[Stored items]
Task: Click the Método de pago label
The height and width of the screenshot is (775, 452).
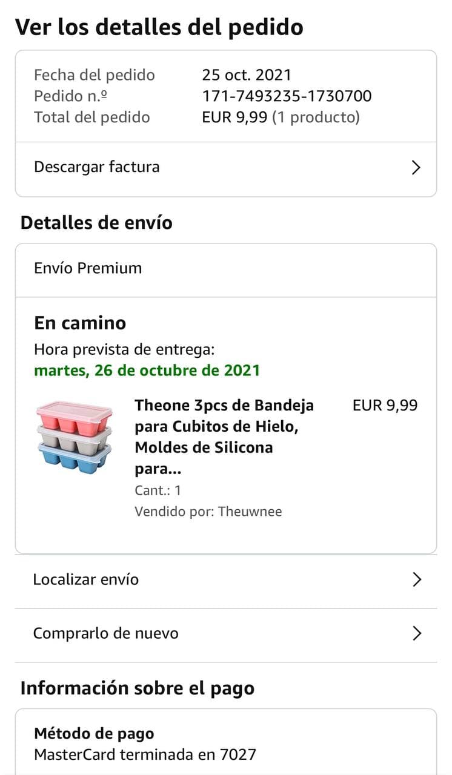Action: 94,734
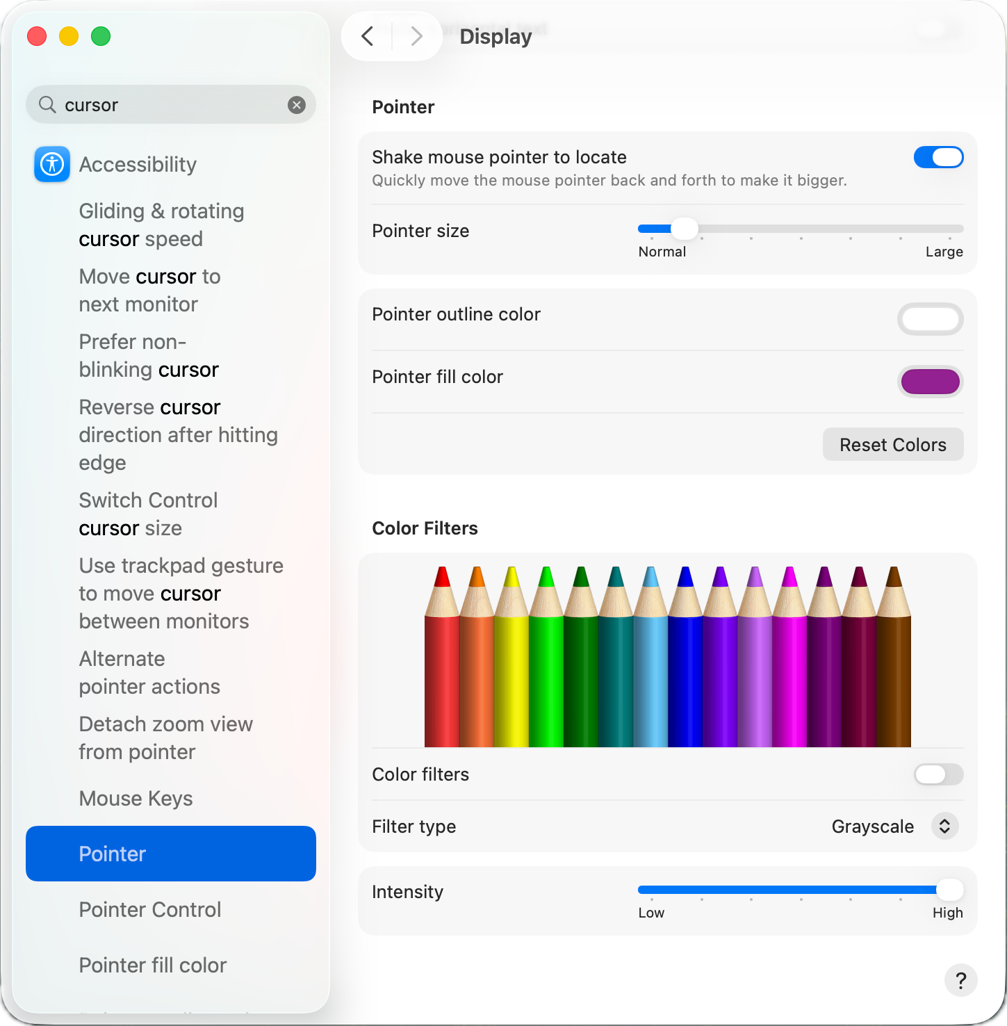Click the Pointer size slider knob
This screenshot has height=1026, width=1007.
pos(685,229)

> _Problem details_: Each line above is to be copied verbatim. Drop any image from the copy.

> _Expected output_:
Task: Click the Método de pago label
The height and width of the screenshot is (775, 452).
Action: 94,734
Click the Pointer size slider knob
This screenshot has height=1026, width=1007.
pos(685,229)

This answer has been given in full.